Dear Carolyn • Is there an age at which divorce causes more or less damage to children? My kids are in elementary and middle school. My husband and I have grown apart and live like friendly roommates. I'm very unhappy, but I think the kids perceive our home as warm and secure. Sometimes I think I should just stay with my husband until our youngest child goes to college, but that will be in 10 years. I don't think I can hang in there that long. Will the kids be able to handle it better if I wait until they're in high school?
For the Kids' Sake
Dear For the Kids' Sake • The kids will handle anything better if you demonstrate compassion, resourcefulness, selflessness, wisdom and integrity.
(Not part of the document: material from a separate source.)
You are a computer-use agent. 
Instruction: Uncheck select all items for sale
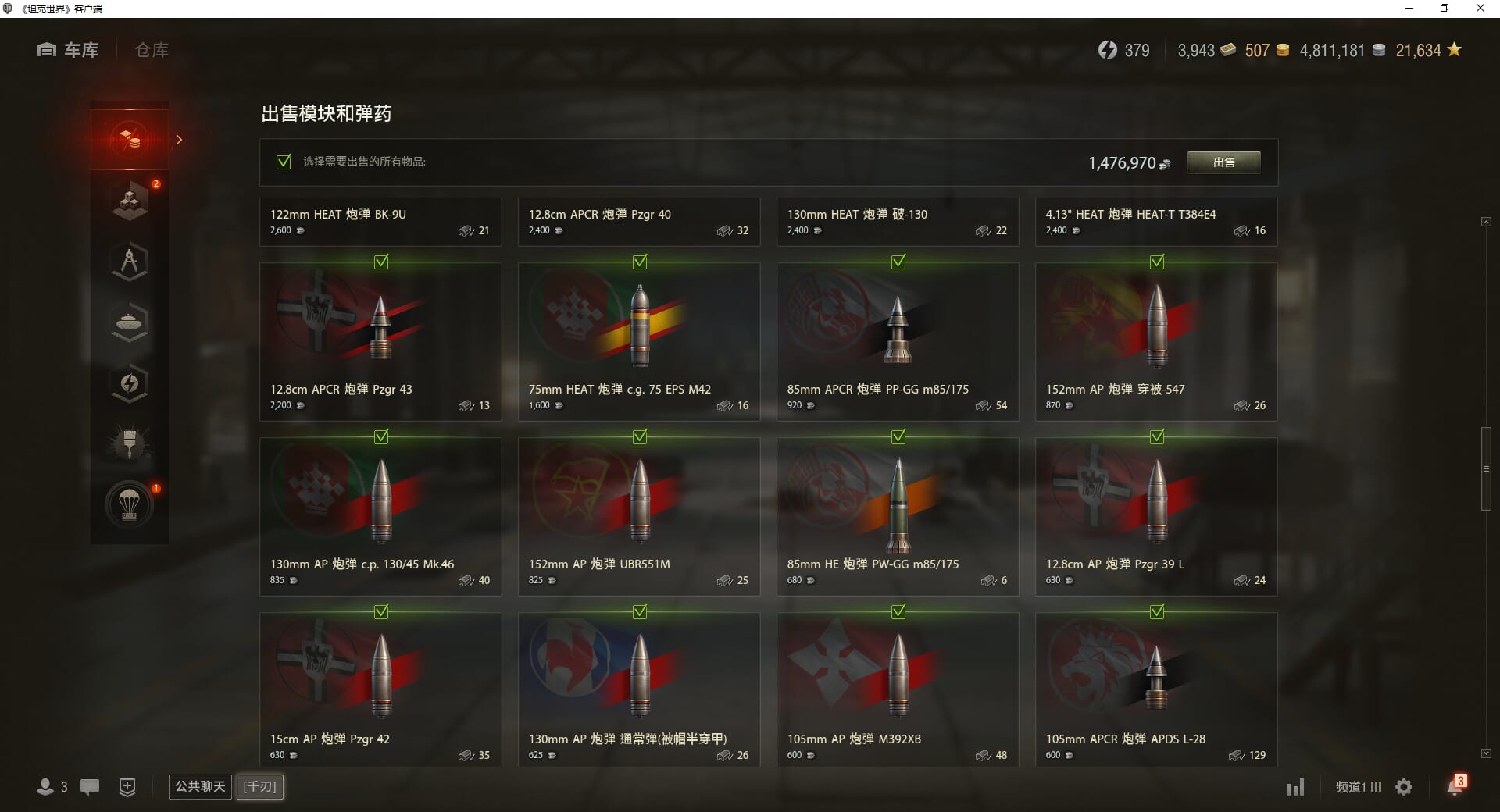pyautogui.click(x=284, y=162)
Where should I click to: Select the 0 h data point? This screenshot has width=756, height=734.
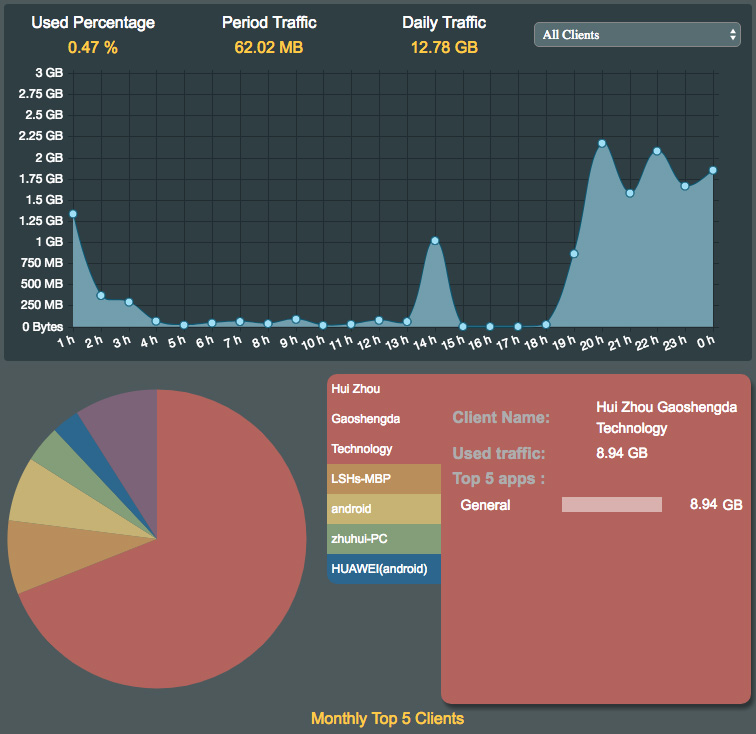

Which means I don't see any best-case outcome here unless you first try really try to restore these friendly roommates to husband and wife. Which means saying to this spousal roommate ... something, anything, to open his eyes to the extent of your unhappiness, and inviting him into the process of reversing years of mutual emotional neglect. I realize it's inherently offensive for a third party to declare from on high that you don't "deserve" a divorce because you haven't worked "hard" "enough" to "save" your marriage. However, you put the stay-for-kids option on the table, so respect your own reasons and keep it there, with one tweak do it for yourself, too. Notching years into your Maytag like some kind of domestic castaway, though, is a cop-out; don't just stay till it's societally palatable to leave. Instead, take that concern for your kids' emotional health and back it with everything you've got. Recognize that you had your reasons to choose this man as your life partner and father to your children. Then, put in the effort to find out whether any of those reasons can be revisited, rethought, repurposed or retrofitted into some form of personal satisfaction. Maybe you call it faint praise that your husband is someone you get along with, are invested in and who isn't mean to you but, from on low, I call it a chance.